# Excerpted passage
*** Block opens ***

SHANGHAI (Reuters) -China’s HNA Group, once one of the country’s most acquisitive conglomerates, said on Friday that its chairman and its chief executive had been taken away by police due to suspected criminal offences.
The company, placed in bankruptcy administration in February, said in a statement on its official WeChat account it had been notified by police in its home province of Hainan, southern China, that Chairman Chen Feng and CEO Tan Xiangdong had been taken.
“The operations of HNA Group and its member companies are stable and orderly, and the bankruptcy and restructuring work is progressing smoothly according to the law,” the company said.
A separate HNA statement on Friday said the company’s Communist Party members were informed in a meeting that police had taken away Chen and Tan. Attendees were urged to strengthen the party’s leadership in HNA.
In the 2010s HNA Group, whose flagship business is carrier Hainan Airlines, used a $50 billion global acquisition spree, mainly fuelled by debt, to build an empire with stakes in businesses from Deutsche Bank to Hilton Worldwide.
But its spending drew scrutiny from the Chinese government and overseas regulators. As concerns grew over its mounting debts, it sold assets such as airport services company Swissport and electronics distributors Ingram Micro to focus on its airline and tourism businesses.
In early 2020, after the COVID-19 pandemic paralysed travel demand, the Hainan government sent in a work group to HNA to help resolve its liquidity problems.

*** Block closes ***

# Activity list
**A)** In the news report on HNA Group, who were the chairman and the chief executive that police took away?
**B)** Continue the news report on HNA Group from where it stops.

# Collected material
*** Block opens ***

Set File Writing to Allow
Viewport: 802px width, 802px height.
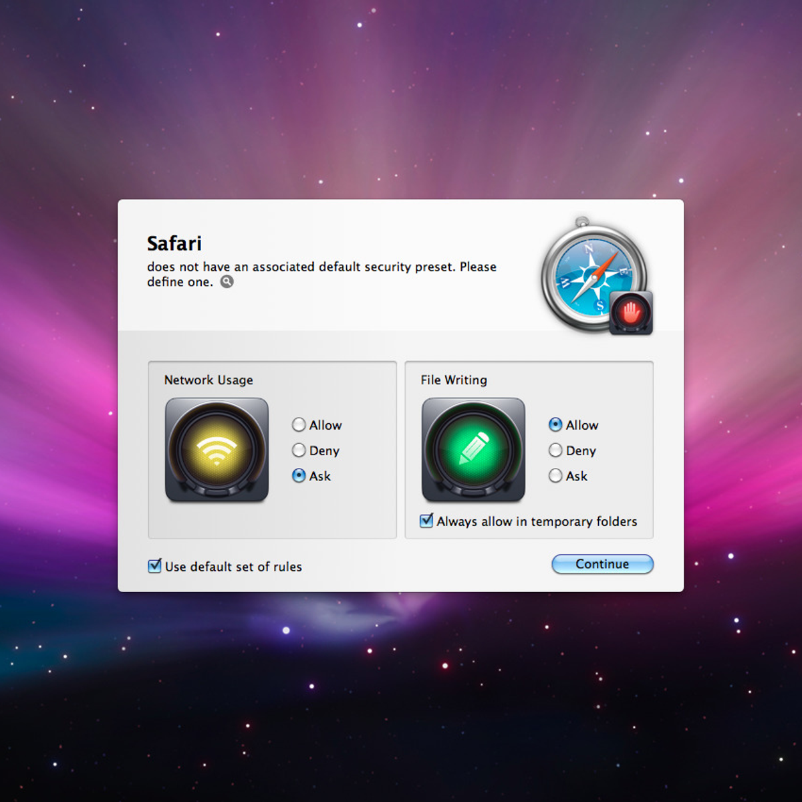tap(555, 425)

*** Block closes ***

# Results of the exercise
**A)** Chairman Chen Feng and CEO Tan Xiangdong.

**B)**
Last week HNA said it would be reorganised into four independently operated sections, including ones for aviation and financial, and that all equity held by its old shareholders would be wiped out after the reorganisation.
Chen, 68, became HNA’s sole chairman in 2018 when his co-founder and then co-chairman Wang Jian died in France here in what local police said appeared to be an accidental fall from a wall while posing for a photograph.
54-year-old Tan Xiangdong, also known as Adam Tan, became HNA Group’s CEO in 2016. He stepped down as chairman of Dublin-based aircraft leasing giant Avolon, in which HNA affiliate Bohai Leasing owns a majority stake, in February this year.
A filing to the U.S. Securities and Exchange Commission for Park Hotels & Resorts Inc., dated March 15, 2017, indicates that Tan is a U.S. citizen.
Hainan Airlines said in a filing to the Shanghai Stock Exchange earlier on Friday that trading in its shares would be halted on Monday, as participants in its restructuring meet for discussions, and would resume on Tuesday.
The stock is up 48% year-to-date.
Chinese stocks have been rattled in recent weeks by concerns over the financial health of property developer China Evergrande Group, a collapse of which could send shockwaves through China’s economy and beyond.